__EXTRACTED ENTRIES__
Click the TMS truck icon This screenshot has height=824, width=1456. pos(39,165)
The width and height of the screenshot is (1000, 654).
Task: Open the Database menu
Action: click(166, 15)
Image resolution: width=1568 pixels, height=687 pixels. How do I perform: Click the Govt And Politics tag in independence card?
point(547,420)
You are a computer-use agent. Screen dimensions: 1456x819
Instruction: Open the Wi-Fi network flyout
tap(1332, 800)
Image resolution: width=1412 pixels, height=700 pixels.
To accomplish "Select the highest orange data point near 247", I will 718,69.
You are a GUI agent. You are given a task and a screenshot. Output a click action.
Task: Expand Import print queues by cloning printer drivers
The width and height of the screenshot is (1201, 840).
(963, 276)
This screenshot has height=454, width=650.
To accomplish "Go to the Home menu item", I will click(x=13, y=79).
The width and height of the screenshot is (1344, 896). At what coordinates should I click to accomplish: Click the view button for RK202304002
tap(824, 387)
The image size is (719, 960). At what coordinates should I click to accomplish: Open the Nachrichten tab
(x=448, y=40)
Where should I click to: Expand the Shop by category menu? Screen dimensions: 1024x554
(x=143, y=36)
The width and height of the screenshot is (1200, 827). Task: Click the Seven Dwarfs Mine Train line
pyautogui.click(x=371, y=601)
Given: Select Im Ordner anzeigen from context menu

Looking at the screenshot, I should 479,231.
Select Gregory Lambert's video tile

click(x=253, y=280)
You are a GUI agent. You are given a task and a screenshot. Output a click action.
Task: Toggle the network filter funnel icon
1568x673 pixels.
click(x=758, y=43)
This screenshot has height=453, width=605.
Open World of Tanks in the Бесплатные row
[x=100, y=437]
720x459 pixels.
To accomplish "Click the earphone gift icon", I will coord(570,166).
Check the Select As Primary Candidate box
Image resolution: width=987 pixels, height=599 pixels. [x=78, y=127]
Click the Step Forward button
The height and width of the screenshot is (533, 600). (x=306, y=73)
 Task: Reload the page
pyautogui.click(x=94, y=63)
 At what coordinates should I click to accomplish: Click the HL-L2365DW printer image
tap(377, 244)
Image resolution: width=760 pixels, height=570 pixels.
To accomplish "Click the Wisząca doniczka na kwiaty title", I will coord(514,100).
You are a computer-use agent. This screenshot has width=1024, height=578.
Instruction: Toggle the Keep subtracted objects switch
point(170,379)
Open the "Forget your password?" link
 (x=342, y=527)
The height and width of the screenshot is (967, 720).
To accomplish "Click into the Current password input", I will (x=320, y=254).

__WHAT THE TASK REQUIRES__
Extract from the listing above each line that contains the word "pixels", and reproduce every such line in full.

__EXERCISE RESULT__
Image resolution: width=1568 pixels, height=687 pixels. How do I perform: Click the Govt And Politics tag in independence card?
Image resolution: width=1412 pixels, height=700 pixels.
1568x673 pixels.
720x459 pixels.
Image resolution: width=987 pixels, height=599 pixels. [x=78, y=127]
Image resolution: width=760 pixels, height=570 pixels.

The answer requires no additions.